Prendiamo Bagioli, forse al momento il più atteso fra gli italiani. Se non fosse stato fermo ai box e fosse andato alla Liegi, avrebbe avuto la minima chance di giocare le sue carte con un Remco del genere in squadra? Assolutamente no e nei confronti della Quick Step-Alpha Vinyl ci sarebbe stato poco da recriminare. Remco è belga, la squadra è belga: vorremmo fosse così anche per noi!

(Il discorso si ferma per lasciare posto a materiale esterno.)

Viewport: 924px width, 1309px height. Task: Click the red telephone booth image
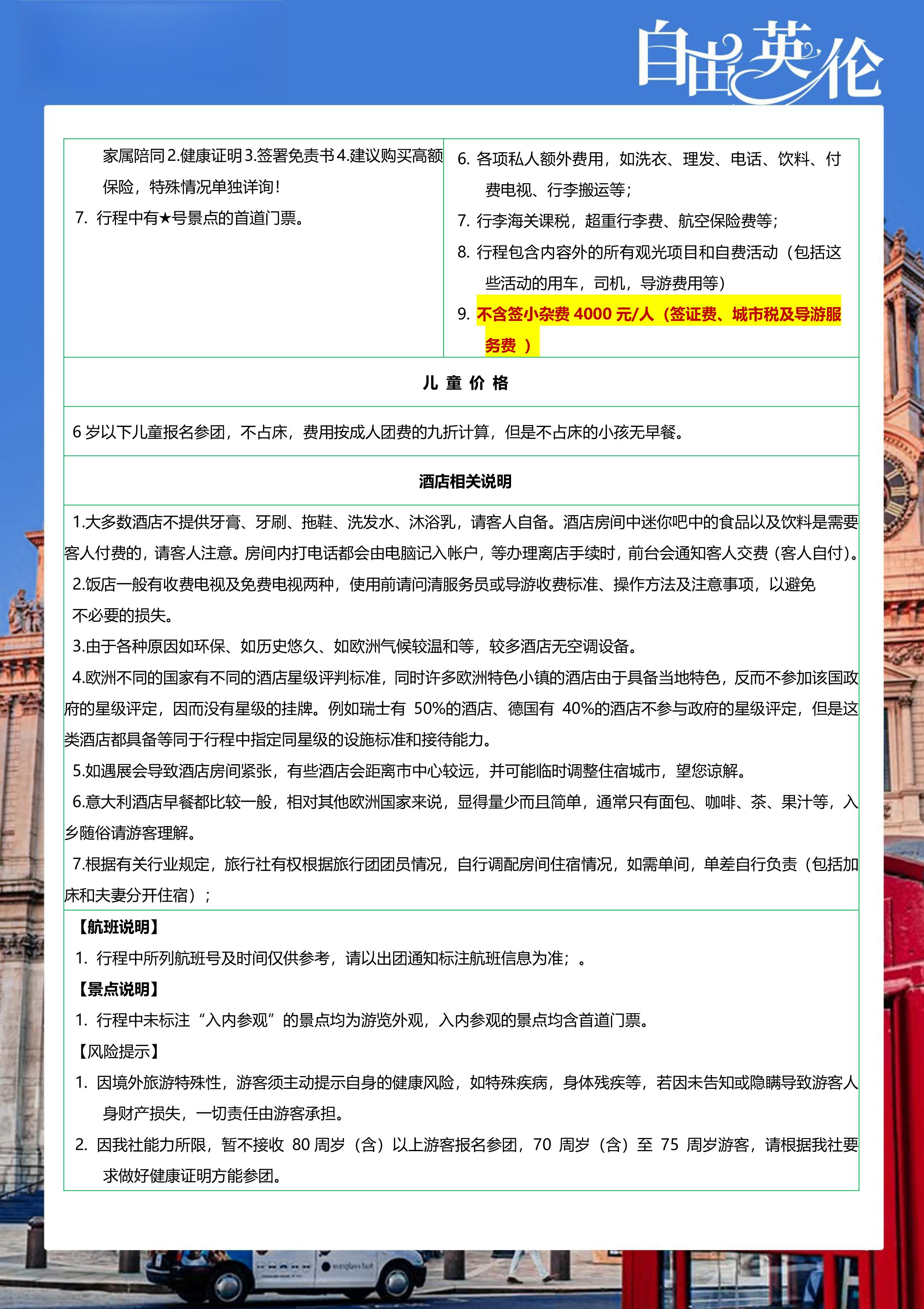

Di questo passo però, Bagioli potrà mai mettersi alla prova contro i migliori in queste corse? Se fosse stato in un team italiano, sia pure all’ombra di un grande leader, è assai probabile che gli avrebbero lasciato lo spazio per affilarsi i denti. Magari avrebbe provato a inseguire Evenepoel. Oppure avrebbe provato a stare con gli inseguitori. Avrebbe corso per crescere e non per aiutare. La mentalità vincente non si coltiva faticando e basta.
Gli interessi di pochi
La speranza è che questo editoriale ci venga ricacciato in gola dalle vittorie dei ragazzi italiani che da anni teniamo nel mirino: non chiederemmo di meglio! Stamattina abbiamo raccontato le speranze su Aleotti, ad esempio. Perché a nostro avviso il problema non sono le mamme italiane né i loro figli. Forse c’entra la società, che insegna a vivere in un mondo touch e virtuale in cui sudore e mal di gambe faticano a essere taggati, ma quello che veramente non funziona è il mondo del lavoro. Si curano da anni gli interessi di pochi a scapito dei tanti che col tempo diventeranno semplici statistiche. Per costruire la grandezza, un po’ come per gli stadi del mondiale di calcio, dove serve tanta forza lavoro a basso costo. E se alla fine qualcuno dovesse emergere, ci faremo belli per averlo scoperto. Dopo averne però mangiati e buttati via a centinaia.